» **Source records**

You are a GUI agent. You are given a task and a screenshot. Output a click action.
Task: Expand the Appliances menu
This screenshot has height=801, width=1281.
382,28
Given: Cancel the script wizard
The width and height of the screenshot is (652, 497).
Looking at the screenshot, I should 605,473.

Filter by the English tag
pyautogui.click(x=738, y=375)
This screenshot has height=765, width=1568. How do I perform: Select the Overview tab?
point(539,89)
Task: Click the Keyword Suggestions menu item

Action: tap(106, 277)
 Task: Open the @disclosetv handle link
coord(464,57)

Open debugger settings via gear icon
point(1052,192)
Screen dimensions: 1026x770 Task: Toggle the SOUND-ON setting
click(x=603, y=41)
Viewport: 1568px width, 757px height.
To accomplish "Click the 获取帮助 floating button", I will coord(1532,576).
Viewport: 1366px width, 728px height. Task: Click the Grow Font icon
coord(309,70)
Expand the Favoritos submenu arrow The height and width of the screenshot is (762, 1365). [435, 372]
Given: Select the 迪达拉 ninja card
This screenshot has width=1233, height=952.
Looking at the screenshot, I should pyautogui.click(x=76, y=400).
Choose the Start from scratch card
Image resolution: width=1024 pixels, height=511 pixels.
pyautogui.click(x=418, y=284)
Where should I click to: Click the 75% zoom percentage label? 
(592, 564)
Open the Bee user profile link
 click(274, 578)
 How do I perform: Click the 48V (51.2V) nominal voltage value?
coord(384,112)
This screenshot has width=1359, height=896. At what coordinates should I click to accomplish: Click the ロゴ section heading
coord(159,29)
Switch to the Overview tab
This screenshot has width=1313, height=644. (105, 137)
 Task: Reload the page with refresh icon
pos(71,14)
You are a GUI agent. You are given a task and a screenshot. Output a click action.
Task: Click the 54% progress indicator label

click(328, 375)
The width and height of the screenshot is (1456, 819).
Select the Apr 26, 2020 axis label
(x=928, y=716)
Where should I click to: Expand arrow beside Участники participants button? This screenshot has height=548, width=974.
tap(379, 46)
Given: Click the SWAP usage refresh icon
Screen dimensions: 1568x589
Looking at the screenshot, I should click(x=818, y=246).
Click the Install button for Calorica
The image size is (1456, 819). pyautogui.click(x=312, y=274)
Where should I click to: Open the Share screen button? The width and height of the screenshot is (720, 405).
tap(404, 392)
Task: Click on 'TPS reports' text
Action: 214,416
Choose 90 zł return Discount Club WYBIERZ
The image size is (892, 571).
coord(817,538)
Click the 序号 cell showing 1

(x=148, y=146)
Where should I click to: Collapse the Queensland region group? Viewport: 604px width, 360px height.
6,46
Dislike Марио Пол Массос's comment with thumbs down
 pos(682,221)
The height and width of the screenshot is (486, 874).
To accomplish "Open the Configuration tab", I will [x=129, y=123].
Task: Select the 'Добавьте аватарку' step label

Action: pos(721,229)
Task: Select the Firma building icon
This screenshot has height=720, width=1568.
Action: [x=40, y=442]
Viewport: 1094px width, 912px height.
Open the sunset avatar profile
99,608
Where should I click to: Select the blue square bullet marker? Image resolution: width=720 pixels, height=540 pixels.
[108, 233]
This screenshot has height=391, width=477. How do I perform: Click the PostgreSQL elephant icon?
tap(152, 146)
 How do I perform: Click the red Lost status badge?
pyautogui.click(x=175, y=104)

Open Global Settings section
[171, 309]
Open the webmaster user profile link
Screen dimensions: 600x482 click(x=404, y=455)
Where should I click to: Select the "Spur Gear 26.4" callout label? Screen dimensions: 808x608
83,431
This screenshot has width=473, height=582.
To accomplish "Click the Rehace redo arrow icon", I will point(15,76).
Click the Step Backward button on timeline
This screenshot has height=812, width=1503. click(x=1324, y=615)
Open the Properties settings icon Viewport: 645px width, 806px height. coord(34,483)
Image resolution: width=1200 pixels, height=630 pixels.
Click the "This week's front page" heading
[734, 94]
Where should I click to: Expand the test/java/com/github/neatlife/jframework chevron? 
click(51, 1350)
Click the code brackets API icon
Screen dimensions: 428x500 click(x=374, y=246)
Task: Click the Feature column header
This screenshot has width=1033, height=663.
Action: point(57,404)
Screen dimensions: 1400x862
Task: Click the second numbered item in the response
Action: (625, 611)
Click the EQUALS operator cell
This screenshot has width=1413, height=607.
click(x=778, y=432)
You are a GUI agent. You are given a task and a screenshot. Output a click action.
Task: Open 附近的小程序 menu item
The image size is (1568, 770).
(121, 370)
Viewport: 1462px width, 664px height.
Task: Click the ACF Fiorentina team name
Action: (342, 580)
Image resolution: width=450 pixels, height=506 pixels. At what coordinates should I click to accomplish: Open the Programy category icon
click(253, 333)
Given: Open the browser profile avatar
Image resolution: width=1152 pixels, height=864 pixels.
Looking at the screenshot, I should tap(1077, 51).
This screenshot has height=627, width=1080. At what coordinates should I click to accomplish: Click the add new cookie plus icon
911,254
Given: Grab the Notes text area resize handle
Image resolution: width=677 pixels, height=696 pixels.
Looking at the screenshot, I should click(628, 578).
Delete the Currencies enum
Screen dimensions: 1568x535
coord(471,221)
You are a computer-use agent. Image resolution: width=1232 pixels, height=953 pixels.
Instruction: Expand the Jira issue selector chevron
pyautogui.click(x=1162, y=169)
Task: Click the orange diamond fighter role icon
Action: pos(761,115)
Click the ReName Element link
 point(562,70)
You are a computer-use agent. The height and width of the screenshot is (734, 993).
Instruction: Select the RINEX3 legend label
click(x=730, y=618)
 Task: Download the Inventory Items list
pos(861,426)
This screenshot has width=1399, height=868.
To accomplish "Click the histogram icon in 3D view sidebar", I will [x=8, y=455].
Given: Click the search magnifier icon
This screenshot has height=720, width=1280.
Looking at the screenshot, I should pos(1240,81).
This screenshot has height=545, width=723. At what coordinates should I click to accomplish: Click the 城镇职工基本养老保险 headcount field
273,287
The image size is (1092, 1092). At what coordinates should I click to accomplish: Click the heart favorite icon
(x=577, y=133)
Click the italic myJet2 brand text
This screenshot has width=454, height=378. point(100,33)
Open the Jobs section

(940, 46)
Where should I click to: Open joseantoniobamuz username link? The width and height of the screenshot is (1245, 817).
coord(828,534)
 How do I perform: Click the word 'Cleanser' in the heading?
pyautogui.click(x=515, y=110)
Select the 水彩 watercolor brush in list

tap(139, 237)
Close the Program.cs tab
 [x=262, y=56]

» **What needs to be done**
Where a line above contains the word "will", show that line.

» **Your solution**
To accomplish "Click the 获取帮助 floating button", I will coord(1532,576).
To accomplish "Open the Configuration tab", I will [x=129, y=123].
To accomplish "Click the Rehace redo arrow icon", I will point(15,76).
To accomplish "Click the histogram icon in 3D view sidebar", I will [x=8, y=455].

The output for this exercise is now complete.